Am Montag, 27. März 2017, 09:14:47 CEST schrieb Alexander Graf:
On 27/03/2017 01:38, Simon Glass wrote:
Most of the time the optimised memset() is what we want. For extreme situations such as TPL it may be too large. For example on the 'rock' board, using a simple loop saves a useful 48 bytes. With gcc 4.9 and the rodata bug, this patch is enough to reduce the TPL image below the limit.
Signed-off-by: Simon Glass sjg@chromium.org
lib/Kconfig | 9 +++++++++ lib/string.c | 6 ++++-- 2 files changed, 13 insertions(+), 2 deletions(-)
diff --git a/lib/Kconfig b/lib/Kconfig index 65c01573e1..5bf512d8c0 100644 --- a/lib/Kconfig +++ b/lib/Kconfig @@ -52,6 +52,15 @@ config LIB_RAND help This library provides pseudo-random number generator functions.
+config FAST_MEMSET
- bool "Use an optimised memset()"
- default y
- help
The faster memset() is the arch-specific one (if available) enabled
by CONFIG_USE_ARCH_MEMSET. If that is not enabled, we can still get
better performance by write a word at a time. Disable this option
to reduce code size slightly at the cost of some speed.
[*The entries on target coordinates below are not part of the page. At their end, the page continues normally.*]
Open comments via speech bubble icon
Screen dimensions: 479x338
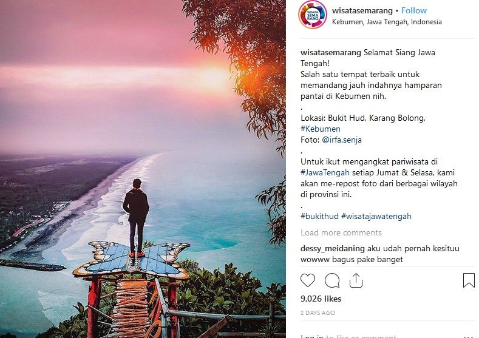click(332, 280)
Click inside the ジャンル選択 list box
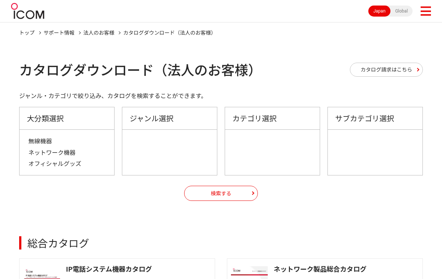Screen dimensions: 442x279 coord(169,152)
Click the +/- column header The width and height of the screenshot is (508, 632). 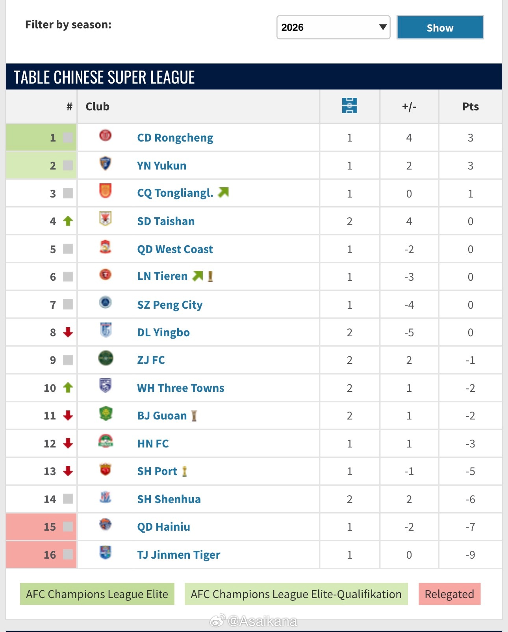409,106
The comment sounds slightly confused - it took me a few times of reading it until I grasped what it was trying to tell me :).
source lib/dhry/Kconfig
source lib/rsa/Kconfig diff --git a/lib/string.c b/lib/string.c index 67d5f6a421..159493ed17 100644 --- a/lib/string.c +++ b/lib/string.c @@ -437,8 +437,10 @@ char *strswab(const char *s) void * memset(void * s,int c,size_t count) { unsigned long *sl = (unsigned long *) s;
- unsigned long cl = 0; char *s8;
+#ifdef CONFIG_FAST_MEMSET
unsigned long cl = 0; int i;
/* do it one word at a time (32 bits or 64 bits) while possible */
@@ -452,7 +454,7 @@ void * memset(void * s,int c,size_t count) count -= sizeof(*sl); } }
- /* fill 8 bits at a time */
+#endif /* fill 8 bits at a time */
So while this is all neat, a few ideas:
- Would having memset in a header improve things even more? After all,
each external function call clobbers registers that you need to save/restore...
I'd guess it really depends on the size constraints. The regular libgeneric memset compiles on my rk3188 tpl to a total of 64bytes on both gcc-4.9 and gcc-6.3 while Simon's fast-memset comes down to 14bytes on my rk3188.
On the rk3188 the only memset user is board_init_f, so here memset is called only once without needing to save registers and I'd guess if an implementation really is that size-constrained to worry about 50bytes this one caller will probably always be the only one?
- How much would GOLD save you? Have you tried? U-Boot is small enough
of a code base that global optimizations should be able to give significant size savings.
I think the issue that this is trying to solve is to allow more toolchains to be used and thus make rebuilds on changes work on a lot of boards at the same time with random toolchains.
gcc-6.3 already produces way smaller results (well within the size constraints the rk3188 has) than for example the gcc-4.9 used by buildman as baseline toolchain.